Effects of long-term high-dose ursodeoxycholic acid (UDCA) and simvastatin treatments on cholesterol metabolism and biliary lipid compositions were compared in patients with cholesterol gallstones. Absorption and synthesis of cholesterol, serum and biliary noncholesterol sterols and lipids were determined in 14 patients randomized to UDCA (23-25 mg/kg/d) or simvastatin (40 mg/d) for 1 year. Simvastatin reduced serum low-density lipoprotein cholesterol by 55%, and UDCA, by 9%. Cholesterol absorption was decreased (35%) by UDCA, but nonsignificantly increased by simvastatin (P< .05 for difference of changes caused by the two drugs).

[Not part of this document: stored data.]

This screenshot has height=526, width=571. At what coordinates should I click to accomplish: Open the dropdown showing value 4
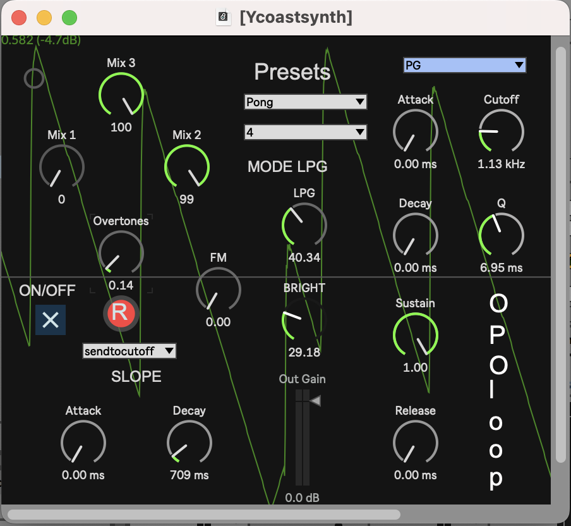click(306, 132)
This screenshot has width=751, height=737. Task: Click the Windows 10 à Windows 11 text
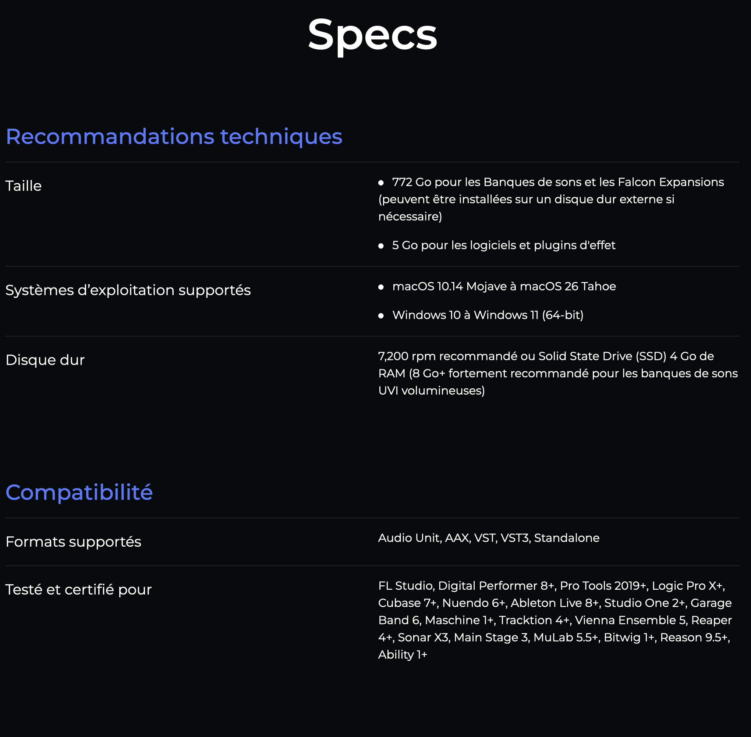click(488, 315)
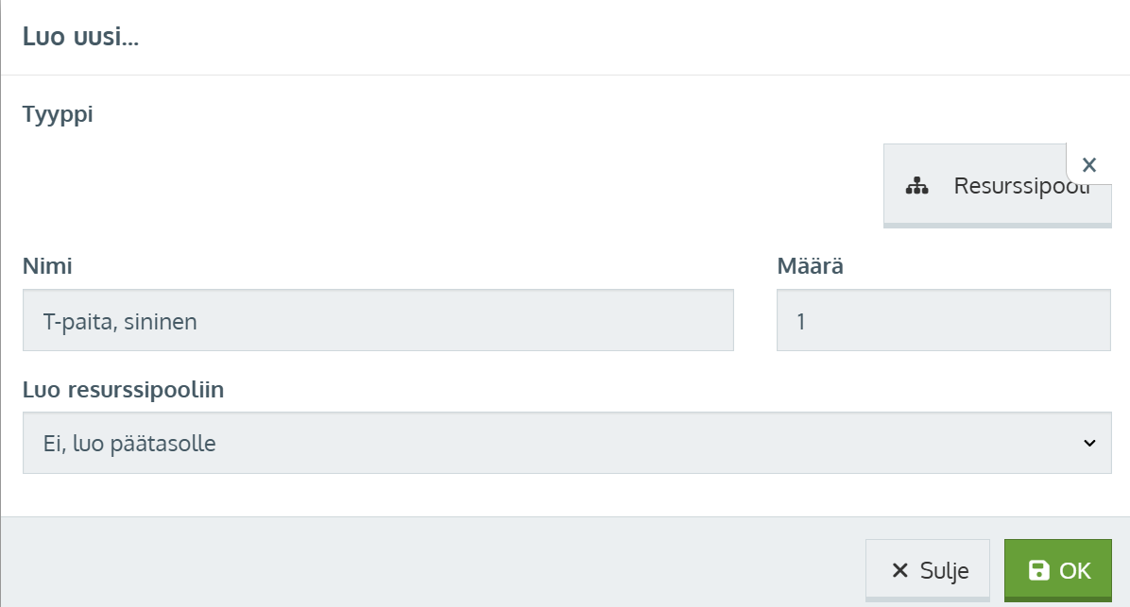Image resolution: width=1130 pixels, height=607 pixels.
Task: Remove the Resurssipooli type with its X
Action: (1088, 164)
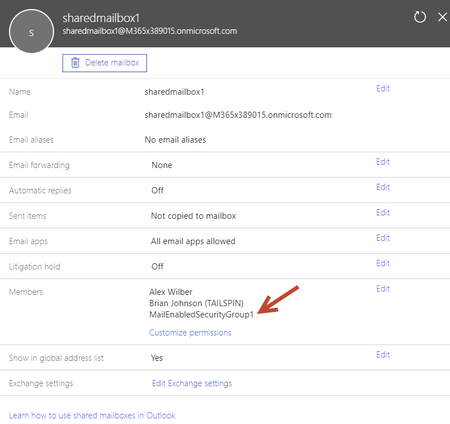The image size is (450, 424).
Task: Open 'Learn how to use shared mailboxes' link
Action: point(92,416)
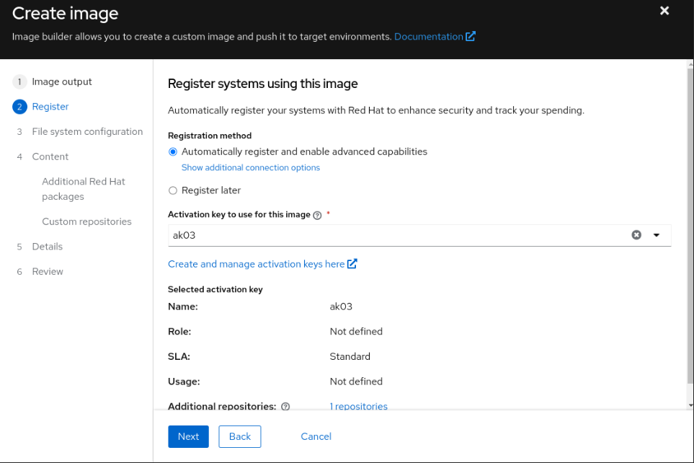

Whole-body synthesis and biliary output of cholesterol were both significantly decreased only by UDCA. In addition, UDCA inconsistently increased the proportions of serum and biliary precursor sterols of cholesterol, known to reflect cholesterol synthesis, but did not affect their biliary secretions. Simvastatin, however, dramatically reduced serum and also biliary cholesterol precursor sterol proportions and their biliary secretions and increased proportions of serum and biliary plant sterols and cholestanol, known to reflect cholesterol absorption, but had no effect on their biliary secretion. Only UDCA significantly decreased the molar percentage of cholesterol, the lithogenic index, and the cholesterol/phospholipid (CH/PL) ratio in bile, whereas both treatments inconsistently decreased the vesicular CH/PL ratio (P < .07 in both groups). It is concluded that both drugs decreased serum cholesterol and inhibited cholesterol synthesis, but had a differing influence on precursor sterols and the absorption of cholesterol. UDCA had more beneficial effects than simvastatin on the antilithogenic properties of bile.